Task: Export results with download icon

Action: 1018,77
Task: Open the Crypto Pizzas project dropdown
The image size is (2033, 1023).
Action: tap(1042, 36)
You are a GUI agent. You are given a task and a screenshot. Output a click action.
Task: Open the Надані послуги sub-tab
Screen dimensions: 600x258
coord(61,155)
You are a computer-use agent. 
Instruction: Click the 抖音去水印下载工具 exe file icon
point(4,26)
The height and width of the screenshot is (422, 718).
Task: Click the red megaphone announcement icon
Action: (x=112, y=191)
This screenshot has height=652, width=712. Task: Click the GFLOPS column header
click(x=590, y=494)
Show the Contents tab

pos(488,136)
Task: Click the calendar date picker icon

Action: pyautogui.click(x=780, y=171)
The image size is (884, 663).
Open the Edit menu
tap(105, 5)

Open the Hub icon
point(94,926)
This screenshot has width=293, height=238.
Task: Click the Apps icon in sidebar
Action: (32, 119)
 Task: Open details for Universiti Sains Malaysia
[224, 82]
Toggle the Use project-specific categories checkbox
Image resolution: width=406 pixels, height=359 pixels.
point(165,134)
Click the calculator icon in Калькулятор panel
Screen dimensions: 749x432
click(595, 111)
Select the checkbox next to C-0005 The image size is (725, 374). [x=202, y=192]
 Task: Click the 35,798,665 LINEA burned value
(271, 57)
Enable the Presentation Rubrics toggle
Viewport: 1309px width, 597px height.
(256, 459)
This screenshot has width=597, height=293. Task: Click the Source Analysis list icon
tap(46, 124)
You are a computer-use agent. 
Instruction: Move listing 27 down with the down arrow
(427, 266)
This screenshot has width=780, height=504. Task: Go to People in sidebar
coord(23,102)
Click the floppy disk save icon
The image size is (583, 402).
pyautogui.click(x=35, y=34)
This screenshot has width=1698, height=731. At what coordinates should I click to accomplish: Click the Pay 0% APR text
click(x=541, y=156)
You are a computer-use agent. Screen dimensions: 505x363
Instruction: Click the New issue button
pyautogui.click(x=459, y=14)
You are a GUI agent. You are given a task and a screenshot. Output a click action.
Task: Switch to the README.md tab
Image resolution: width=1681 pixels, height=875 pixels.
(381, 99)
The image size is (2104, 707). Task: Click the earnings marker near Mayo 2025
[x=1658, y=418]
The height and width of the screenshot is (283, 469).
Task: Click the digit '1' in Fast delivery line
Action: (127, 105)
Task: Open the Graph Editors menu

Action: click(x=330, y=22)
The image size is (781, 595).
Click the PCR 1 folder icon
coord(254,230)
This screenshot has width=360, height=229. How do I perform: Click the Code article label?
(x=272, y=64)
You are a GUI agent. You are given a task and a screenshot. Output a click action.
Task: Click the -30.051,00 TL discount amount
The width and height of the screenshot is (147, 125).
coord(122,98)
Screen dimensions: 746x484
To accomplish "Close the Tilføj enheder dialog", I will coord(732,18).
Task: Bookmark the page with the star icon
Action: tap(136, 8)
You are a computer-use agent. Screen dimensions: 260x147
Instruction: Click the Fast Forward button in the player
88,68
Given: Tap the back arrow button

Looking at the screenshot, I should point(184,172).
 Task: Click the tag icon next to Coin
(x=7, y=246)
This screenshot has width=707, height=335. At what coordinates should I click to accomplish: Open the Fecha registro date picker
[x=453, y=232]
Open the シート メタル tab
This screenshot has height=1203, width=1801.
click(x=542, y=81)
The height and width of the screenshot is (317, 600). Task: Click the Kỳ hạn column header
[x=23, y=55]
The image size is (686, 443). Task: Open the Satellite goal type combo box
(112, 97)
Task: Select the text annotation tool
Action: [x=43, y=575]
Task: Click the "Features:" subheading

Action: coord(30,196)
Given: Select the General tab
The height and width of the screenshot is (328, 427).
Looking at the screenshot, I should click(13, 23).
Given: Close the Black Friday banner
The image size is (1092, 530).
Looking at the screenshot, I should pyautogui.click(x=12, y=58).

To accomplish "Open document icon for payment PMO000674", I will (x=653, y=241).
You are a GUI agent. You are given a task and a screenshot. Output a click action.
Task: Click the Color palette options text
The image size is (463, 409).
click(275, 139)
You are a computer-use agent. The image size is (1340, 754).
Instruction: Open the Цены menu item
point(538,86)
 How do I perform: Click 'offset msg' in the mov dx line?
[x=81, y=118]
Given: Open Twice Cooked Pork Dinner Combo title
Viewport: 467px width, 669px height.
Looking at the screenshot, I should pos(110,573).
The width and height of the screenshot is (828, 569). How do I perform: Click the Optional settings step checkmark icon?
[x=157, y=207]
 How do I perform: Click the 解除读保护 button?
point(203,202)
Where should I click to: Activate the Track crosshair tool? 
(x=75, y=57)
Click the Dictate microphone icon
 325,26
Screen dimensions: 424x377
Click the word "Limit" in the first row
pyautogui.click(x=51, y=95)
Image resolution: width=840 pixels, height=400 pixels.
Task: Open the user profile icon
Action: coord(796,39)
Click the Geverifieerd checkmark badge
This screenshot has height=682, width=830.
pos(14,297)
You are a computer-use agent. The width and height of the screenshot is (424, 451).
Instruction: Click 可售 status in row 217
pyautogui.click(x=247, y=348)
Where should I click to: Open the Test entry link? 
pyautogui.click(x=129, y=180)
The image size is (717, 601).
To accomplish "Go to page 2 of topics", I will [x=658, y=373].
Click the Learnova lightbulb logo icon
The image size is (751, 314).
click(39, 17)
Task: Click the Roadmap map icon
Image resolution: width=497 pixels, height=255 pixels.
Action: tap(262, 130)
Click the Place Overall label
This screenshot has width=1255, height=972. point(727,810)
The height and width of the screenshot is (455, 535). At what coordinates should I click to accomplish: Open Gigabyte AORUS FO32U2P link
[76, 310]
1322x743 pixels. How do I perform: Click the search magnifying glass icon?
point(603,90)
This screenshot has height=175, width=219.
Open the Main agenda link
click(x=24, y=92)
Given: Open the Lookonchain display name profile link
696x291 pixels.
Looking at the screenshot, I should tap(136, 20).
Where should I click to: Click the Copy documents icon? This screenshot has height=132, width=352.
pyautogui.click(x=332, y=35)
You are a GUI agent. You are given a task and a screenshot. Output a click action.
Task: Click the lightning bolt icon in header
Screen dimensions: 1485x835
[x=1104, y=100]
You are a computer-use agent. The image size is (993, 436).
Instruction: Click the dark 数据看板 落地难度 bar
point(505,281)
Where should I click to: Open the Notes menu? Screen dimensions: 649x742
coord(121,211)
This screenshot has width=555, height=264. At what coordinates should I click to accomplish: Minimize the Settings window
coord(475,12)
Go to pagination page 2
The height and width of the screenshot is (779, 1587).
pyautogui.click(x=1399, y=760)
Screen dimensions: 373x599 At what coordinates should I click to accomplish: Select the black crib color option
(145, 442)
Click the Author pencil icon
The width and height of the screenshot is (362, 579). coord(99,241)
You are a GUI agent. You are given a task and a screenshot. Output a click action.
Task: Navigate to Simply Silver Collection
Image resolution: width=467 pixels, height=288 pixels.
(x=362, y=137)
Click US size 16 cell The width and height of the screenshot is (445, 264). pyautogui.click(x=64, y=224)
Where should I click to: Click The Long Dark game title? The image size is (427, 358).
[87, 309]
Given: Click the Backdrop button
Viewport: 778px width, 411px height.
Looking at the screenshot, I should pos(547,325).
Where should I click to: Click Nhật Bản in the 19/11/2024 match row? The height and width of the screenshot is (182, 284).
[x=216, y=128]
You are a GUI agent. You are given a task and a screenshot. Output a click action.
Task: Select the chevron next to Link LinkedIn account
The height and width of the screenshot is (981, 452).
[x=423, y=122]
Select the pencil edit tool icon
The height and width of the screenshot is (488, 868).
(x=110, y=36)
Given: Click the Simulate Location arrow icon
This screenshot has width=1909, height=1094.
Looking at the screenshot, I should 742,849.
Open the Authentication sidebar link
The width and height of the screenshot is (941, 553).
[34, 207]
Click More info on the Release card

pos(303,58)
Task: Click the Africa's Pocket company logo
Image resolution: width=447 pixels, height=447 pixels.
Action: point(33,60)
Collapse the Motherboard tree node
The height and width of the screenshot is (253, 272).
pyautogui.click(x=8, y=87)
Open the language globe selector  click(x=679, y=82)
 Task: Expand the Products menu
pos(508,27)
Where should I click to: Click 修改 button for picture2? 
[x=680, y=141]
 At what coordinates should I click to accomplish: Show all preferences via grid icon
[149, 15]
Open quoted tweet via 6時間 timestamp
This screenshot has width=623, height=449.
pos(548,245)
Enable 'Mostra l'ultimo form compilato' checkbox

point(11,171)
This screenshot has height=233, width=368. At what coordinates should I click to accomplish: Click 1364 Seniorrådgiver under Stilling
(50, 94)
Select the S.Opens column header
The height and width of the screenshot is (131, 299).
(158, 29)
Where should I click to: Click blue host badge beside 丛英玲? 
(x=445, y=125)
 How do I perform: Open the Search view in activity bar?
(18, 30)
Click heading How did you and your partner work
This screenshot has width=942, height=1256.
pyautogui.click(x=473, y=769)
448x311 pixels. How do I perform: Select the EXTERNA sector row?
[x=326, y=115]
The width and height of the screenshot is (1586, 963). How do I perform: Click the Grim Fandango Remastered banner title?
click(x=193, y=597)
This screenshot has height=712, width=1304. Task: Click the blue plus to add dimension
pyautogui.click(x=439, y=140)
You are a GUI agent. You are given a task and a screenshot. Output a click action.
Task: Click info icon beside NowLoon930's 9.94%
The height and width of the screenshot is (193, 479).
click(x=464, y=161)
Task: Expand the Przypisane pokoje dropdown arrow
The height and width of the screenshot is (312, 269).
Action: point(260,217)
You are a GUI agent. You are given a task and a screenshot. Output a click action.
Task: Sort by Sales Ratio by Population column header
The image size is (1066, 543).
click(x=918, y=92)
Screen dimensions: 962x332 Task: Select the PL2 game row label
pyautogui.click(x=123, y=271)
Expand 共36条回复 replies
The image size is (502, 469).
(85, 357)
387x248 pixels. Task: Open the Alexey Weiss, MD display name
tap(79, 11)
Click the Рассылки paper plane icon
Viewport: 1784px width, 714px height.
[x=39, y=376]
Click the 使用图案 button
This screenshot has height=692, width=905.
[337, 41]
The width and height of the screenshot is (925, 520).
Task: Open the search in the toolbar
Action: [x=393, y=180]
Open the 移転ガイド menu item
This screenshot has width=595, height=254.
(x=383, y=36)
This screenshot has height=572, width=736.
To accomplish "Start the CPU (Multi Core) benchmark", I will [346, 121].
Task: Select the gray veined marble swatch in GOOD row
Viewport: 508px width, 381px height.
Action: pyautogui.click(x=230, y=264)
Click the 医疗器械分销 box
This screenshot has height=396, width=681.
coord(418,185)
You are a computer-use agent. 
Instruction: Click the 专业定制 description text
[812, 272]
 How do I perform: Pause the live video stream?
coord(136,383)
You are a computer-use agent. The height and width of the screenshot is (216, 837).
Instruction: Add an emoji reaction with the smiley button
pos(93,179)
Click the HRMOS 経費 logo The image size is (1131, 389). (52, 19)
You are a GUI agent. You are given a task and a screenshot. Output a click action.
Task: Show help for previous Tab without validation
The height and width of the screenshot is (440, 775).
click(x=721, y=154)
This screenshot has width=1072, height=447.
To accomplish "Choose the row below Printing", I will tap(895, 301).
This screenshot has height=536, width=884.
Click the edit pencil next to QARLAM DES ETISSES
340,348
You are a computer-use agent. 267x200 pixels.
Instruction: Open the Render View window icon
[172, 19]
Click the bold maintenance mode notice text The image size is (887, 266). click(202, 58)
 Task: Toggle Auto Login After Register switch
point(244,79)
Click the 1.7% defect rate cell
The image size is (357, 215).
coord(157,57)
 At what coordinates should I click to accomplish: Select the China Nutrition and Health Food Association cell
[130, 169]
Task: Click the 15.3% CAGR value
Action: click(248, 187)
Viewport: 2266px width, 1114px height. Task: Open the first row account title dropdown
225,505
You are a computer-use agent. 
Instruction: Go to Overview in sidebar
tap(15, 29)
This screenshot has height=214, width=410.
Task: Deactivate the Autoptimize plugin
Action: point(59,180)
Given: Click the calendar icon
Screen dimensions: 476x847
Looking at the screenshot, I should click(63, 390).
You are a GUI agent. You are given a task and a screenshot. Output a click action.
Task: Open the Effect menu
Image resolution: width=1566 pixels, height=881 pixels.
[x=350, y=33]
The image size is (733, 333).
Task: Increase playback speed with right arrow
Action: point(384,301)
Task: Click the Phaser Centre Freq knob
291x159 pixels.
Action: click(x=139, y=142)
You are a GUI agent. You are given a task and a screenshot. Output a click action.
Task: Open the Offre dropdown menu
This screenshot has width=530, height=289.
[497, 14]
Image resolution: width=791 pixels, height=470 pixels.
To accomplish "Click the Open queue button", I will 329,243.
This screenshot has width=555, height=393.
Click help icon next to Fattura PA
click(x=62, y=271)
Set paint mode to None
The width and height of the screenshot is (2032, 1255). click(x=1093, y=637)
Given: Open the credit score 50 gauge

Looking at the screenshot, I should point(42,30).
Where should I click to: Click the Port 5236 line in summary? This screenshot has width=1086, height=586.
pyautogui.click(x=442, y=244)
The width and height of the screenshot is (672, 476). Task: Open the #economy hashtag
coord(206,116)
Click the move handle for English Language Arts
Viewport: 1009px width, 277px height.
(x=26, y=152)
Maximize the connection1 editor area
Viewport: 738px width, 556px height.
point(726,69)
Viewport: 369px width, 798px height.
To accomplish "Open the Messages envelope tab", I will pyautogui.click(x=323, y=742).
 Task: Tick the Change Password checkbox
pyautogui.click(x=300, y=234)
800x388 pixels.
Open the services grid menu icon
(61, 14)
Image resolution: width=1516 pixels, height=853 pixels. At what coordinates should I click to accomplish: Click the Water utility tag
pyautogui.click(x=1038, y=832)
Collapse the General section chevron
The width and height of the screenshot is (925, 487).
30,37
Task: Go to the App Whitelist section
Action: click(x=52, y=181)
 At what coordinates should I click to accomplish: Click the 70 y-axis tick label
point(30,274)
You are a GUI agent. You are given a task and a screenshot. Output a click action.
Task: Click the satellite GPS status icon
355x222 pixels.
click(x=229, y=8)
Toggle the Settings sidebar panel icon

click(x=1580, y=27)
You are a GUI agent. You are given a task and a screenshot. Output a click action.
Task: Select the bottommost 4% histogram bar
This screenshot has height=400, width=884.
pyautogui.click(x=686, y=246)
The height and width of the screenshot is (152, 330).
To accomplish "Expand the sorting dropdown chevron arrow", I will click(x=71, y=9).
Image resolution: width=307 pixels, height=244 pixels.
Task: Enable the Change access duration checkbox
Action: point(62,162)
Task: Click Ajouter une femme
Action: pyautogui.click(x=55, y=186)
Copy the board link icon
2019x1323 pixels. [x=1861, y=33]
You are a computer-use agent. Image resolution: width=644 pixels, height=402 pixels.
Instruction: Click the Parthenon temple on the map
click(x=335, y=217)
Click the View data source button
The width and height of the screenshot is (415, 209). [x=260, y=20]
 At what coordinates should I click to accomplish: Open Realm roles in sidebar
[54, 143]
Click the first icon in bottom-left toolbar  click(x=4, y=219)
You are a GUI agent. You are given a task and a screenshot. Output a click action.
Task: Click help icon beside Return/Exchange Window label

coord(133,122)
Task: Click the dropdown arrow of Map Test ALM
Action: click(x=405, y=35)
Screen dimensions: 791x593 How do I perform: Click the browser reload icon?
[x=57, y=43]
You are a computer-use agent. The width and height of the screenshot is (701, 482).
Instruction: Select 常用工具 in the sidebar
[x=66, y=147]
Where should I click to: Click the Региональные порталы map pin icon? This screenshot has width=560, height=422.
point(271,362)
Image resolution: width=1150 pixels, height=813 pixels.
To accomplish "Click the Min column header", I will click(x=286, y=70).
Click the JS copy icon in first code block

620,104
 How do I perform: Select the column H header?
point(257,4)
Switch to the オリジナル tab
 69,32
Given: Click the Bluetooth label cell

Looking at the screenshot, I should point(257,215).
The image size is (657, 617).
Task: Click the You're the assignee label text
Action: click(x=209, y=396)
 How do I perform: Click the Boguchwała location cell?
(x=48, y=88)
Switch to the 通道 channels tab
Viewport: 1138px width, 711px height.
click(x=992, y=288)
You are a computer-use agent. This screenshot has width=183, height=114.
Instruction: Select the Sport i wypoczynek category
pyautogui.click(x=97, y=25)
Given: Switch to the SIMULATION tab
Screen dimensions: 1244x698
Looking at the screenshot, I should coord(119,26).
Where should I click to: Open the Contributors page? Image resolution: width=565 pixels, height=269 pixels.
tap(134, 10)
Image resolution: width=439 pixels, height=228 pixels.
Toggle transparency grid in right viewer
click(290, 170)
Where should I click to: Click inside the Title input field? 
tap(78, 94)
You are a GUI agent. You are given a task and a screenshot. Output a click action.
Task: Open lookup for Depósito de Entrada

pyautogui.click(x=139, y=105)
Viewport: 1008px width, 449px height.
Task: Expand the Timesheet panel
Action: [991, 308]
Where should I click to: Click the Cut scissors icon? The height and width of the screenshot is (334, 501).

..........

## YOUR TASK
Arrange the listing, from the line with "At what coordinates should I click to accomplish: Show" up to and including the line with "Action: point(260,217)", as a JSON list of strings with one string per line and blank lines left out.

## SOLUTION
[
  " At what coordinates should I click to accomplish: Show all preferences via grid icon",
  "[149, 15]",
  "Open quoted tweet via 6時間 timestamp",
  "This screenshot has width=623, height=449.",
  "pos(548,245)",
  "Enable 'Mostra l'ultimo form compilato' checkbox",
  "point(11,171)",
  "This screenshot has height=233, width=368. At what coordinates should I click to accomplish: Click 1364 Seniorrådgiver under Stilling",
  "(50, 94)",
  "Select the S.Opens column header",
  "The height and width of the screenshot is (131, 299).",
  "(158, 29)",
  "Where should I click to: Click blue host badge beside 丛英玲? ",
  "(x=445, y=125)",
  " How do I perform: Open the Search view in activity bar?",
  "(18, 30)",
  "Click heading How did you and your partner work",
  "This screenshot has width=942, height=1256.",
  "pyautogui.click(x=473, y=769)",
  "448x311 pixels. How do I perform: Select the EXTERNA sector row?",
  "[x=326, y=115]",
  "The width and height of the screenshot is (1586, 963). How do I perform: Click the Grim Fandango Remastered banner title?",
  "click(x=193, y=597)",
  "This screenshot has height=712, width=1304. Task: Click the blue plus to add dimension",
  "pyautogui.click(x=439, y=140)",
  "You are a GUI agent. You are given a task and a screenshot. Output a click action.",
  "Task: Click info icon beside NowLoon930's 9.94%",
  "The height and width of the screenshot is (193, 479).",
  "click(x=464, y=161)",
  "Task: Expand the Przypisane pokoje dropdown arrow",
  "The height and width of the screenshot is (312, 269).",
  "Action: point(260,217)"
]